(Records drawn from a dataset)
◆ ◆ ◆

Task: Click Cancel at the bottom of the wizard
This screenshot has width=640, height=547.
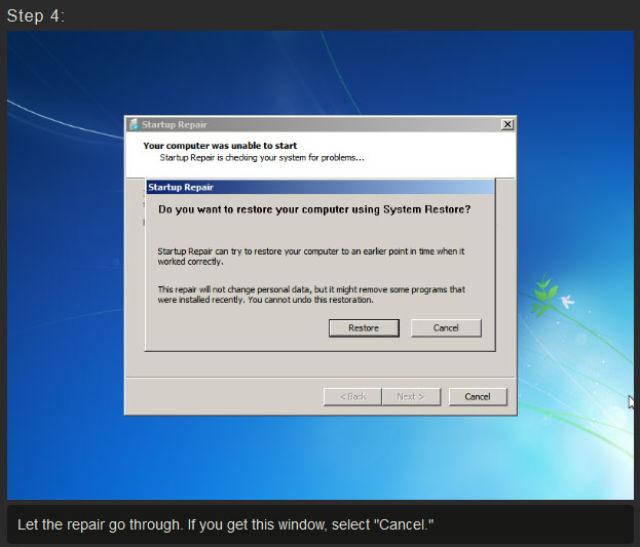Action: pyautogui.click(x=477, y=396)
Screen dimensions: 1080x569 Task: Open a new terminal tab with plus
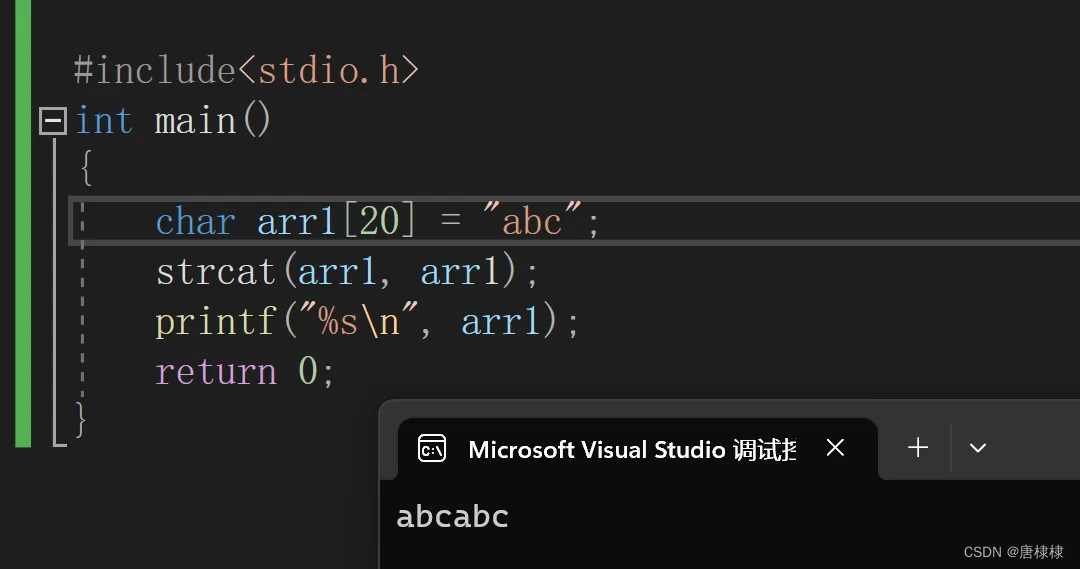point(917,448)
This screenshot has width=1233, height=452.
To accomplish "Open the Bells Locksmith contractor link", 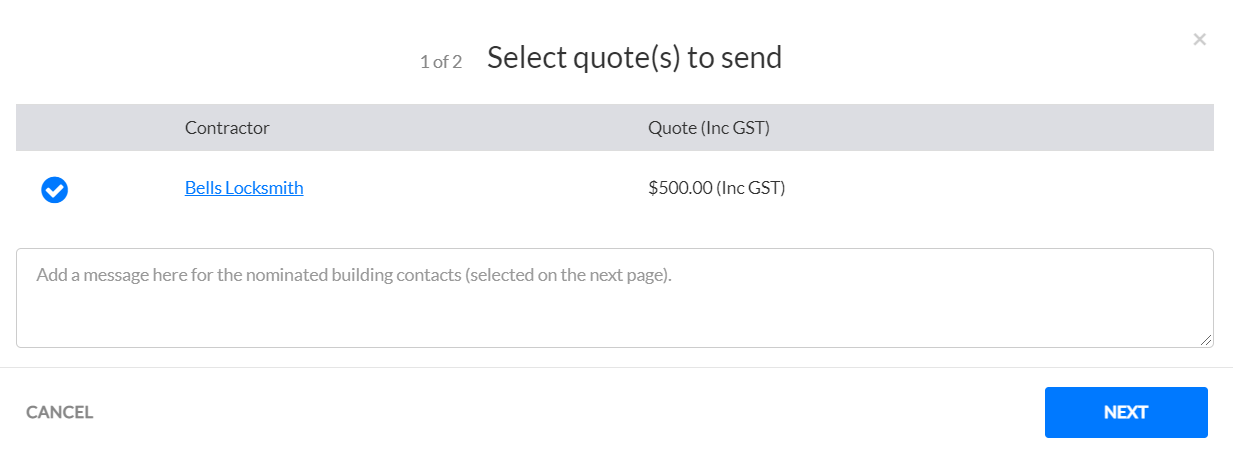I will pos(244,187).

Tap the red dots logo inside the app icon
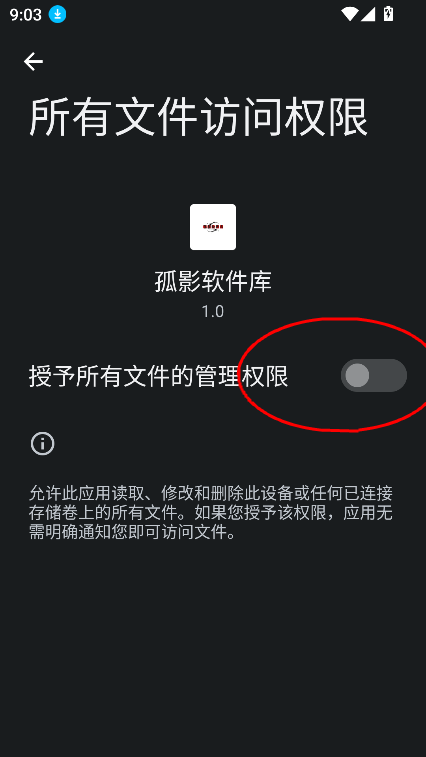213,226
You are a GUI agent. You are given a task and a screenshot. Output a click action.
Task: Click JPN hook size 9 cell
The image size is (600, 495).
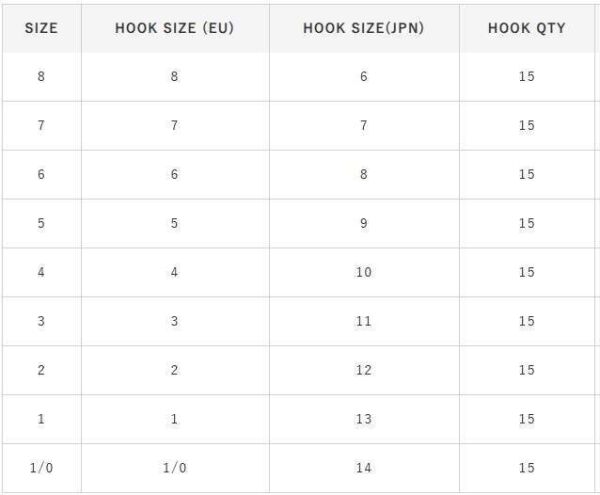pyautogui.click(x=364, y=223)
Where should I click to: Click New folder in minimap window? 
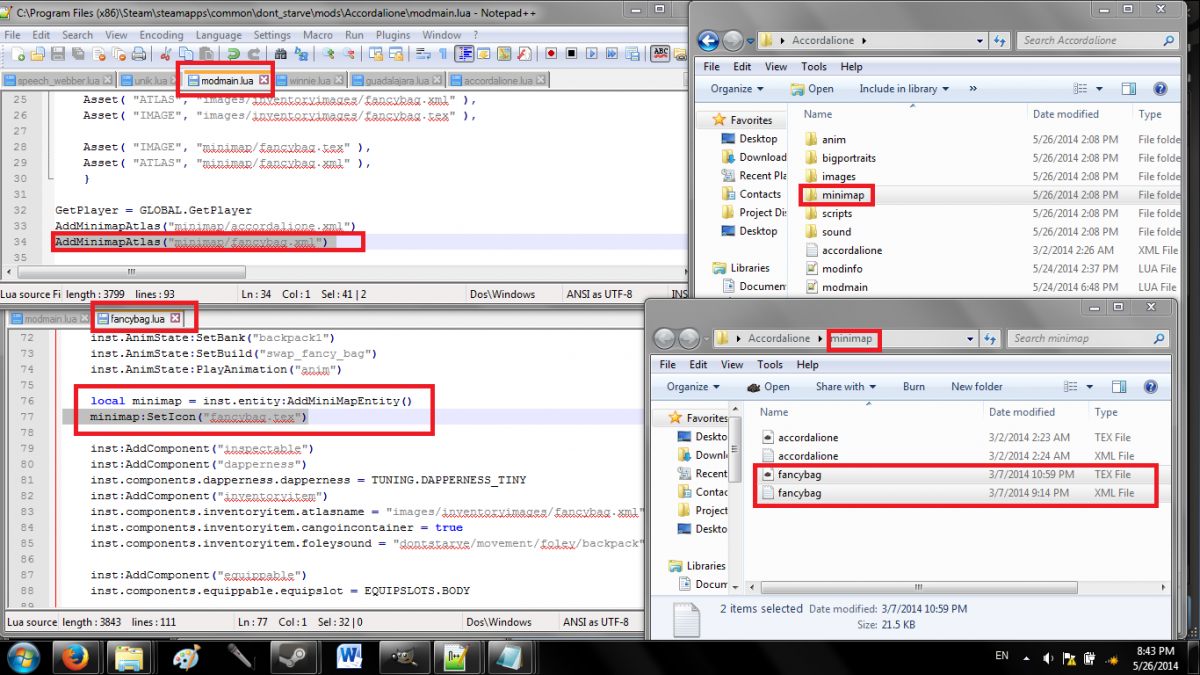(976, 386)
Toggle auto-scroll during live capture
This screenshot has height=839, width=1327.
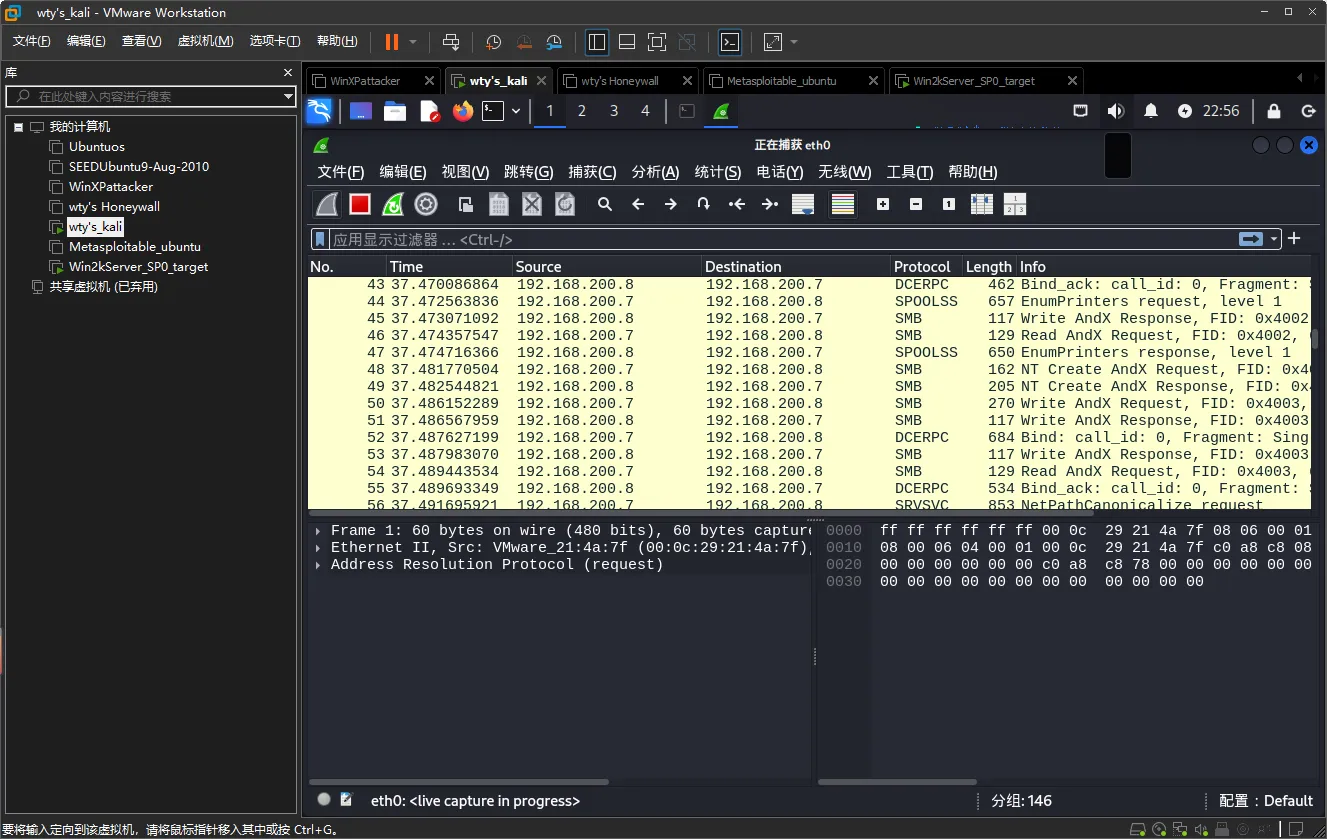[802, 204]

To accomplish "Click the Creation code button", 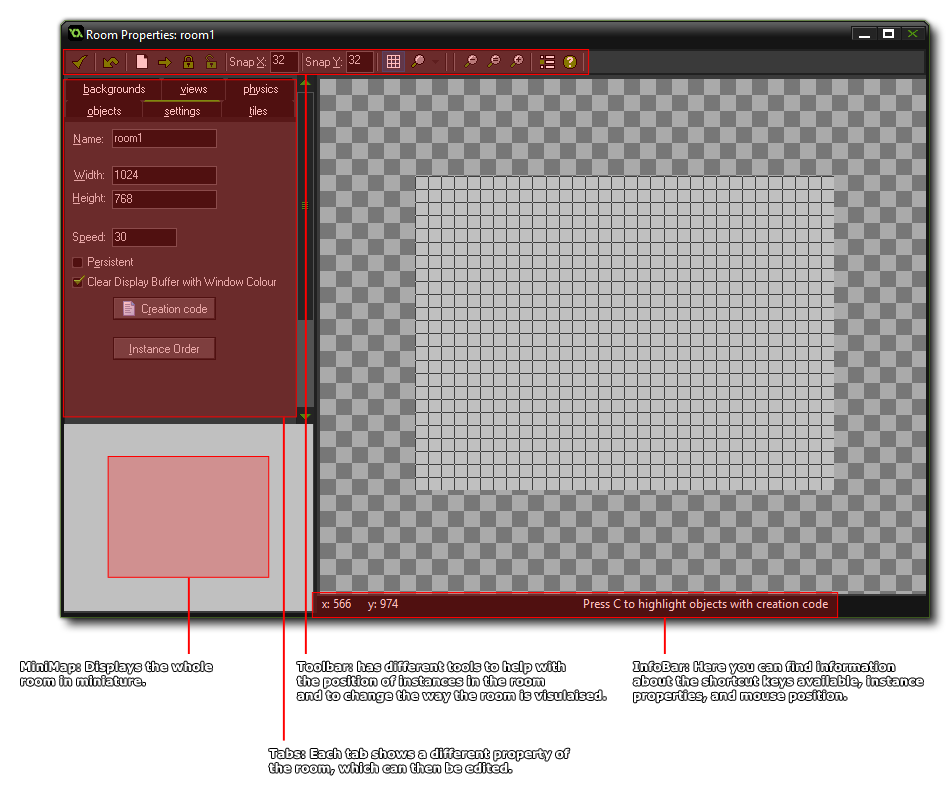I will [165, 309].
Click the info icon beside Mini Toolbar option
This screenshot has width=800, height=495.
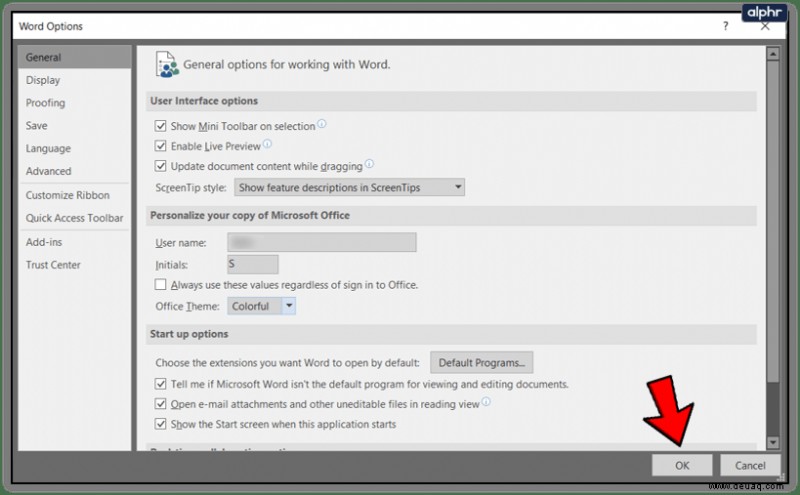[x=321, y=123]
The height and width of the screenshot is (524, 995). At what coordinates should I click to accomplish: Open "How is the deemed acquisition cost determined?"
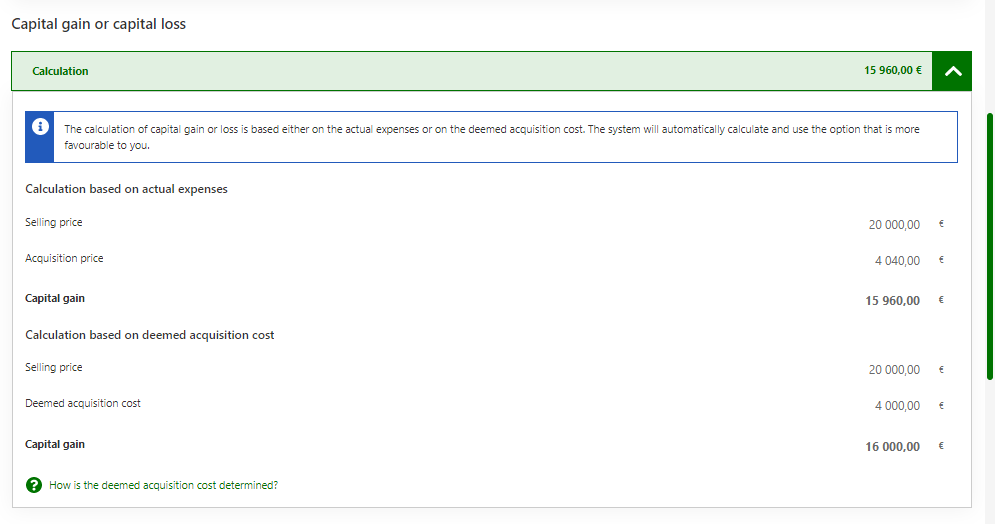[x=163, y=485]
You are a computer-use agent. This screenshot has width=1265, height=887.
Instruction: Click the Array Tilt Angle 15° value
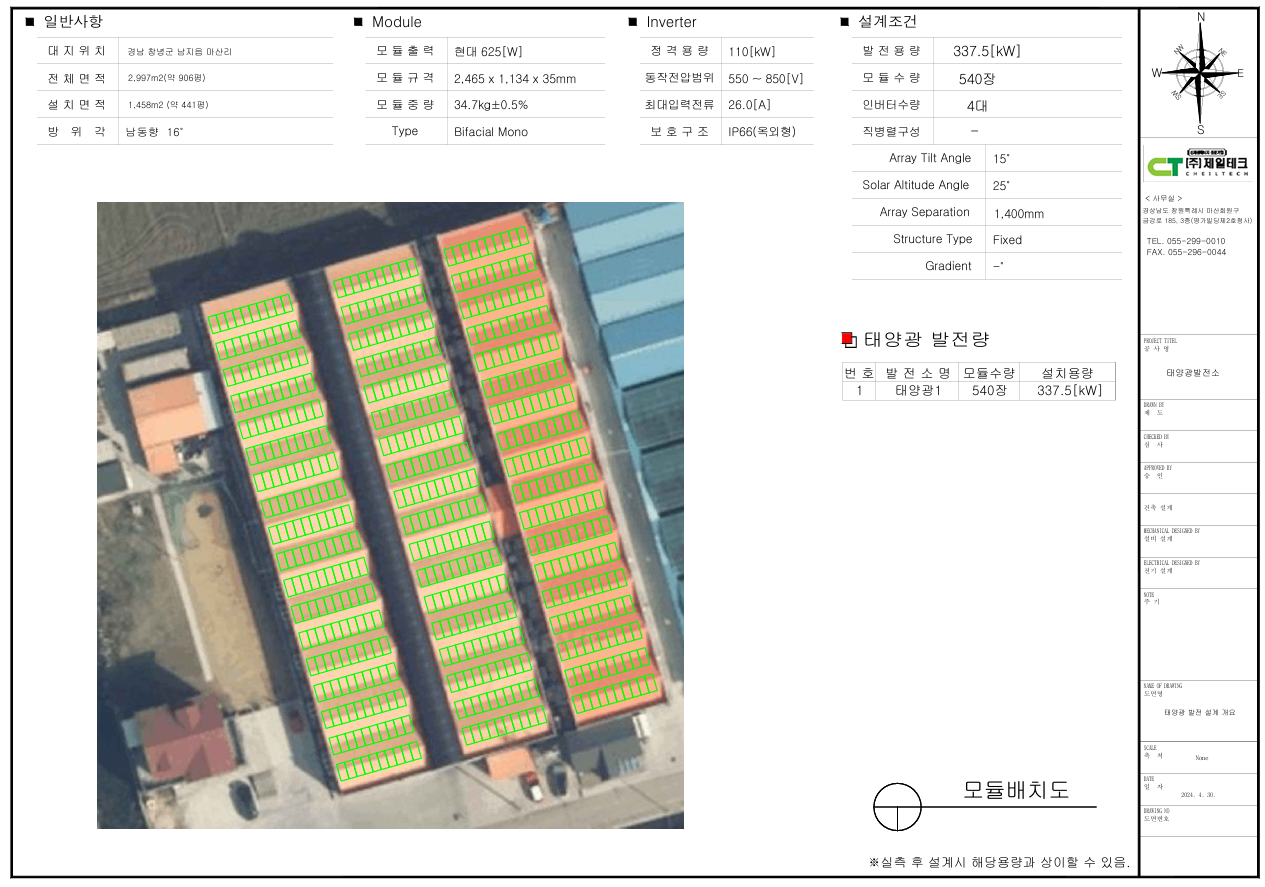tap(1001, 159)
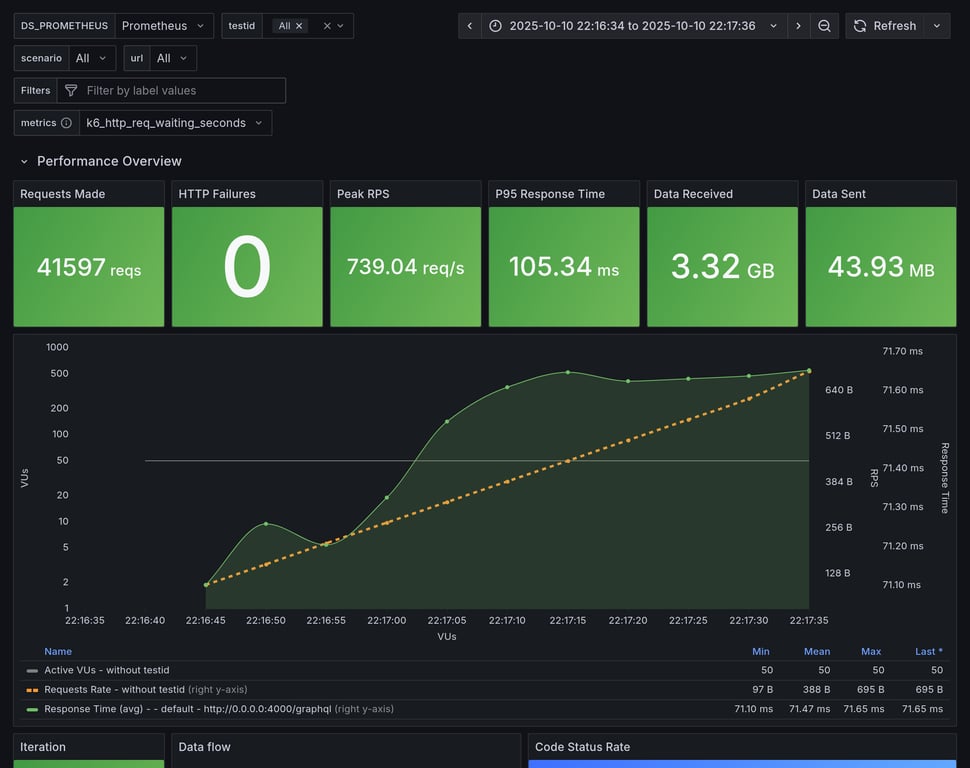Open the scenario variable dropdown
970x768 pixels.
click(91, 58)
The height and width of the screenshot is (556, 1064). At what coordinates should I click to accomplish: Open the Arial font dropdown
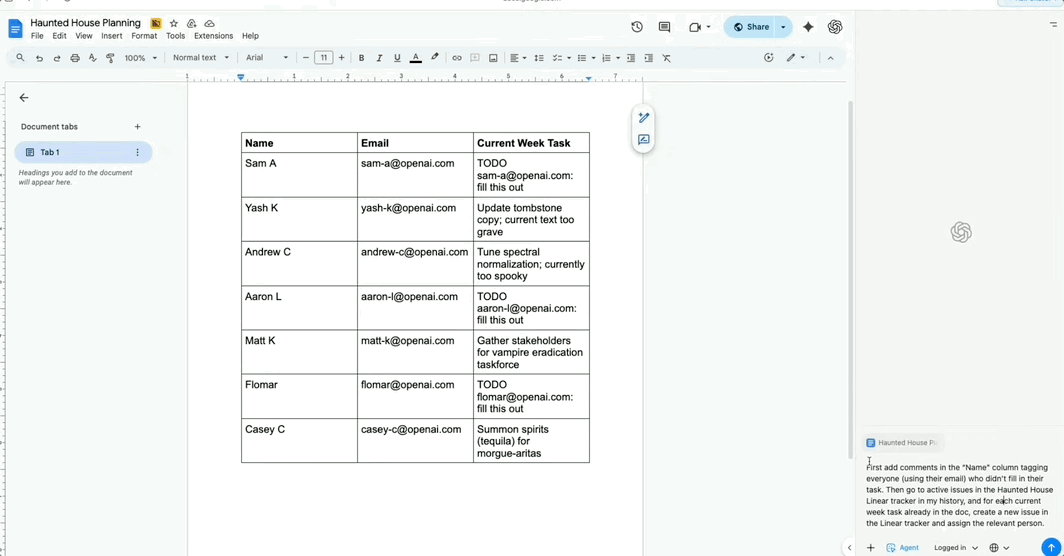pos(267,58)
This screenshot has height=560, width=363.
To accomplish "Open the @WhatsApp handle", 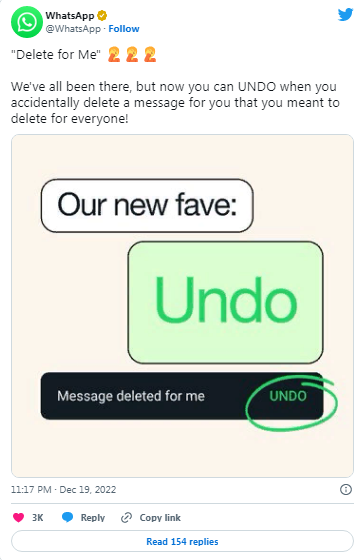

◆ ◆ ◆

Assignment ▸ Go through the records above and, whenever a line includes the word "agent", copy it.

Answer for this exercise ▸
You are a GUI agent. You are given a task and a screenshot. Output a click action.
You are a computer-use agent. This screenshot has width=1265, height=887.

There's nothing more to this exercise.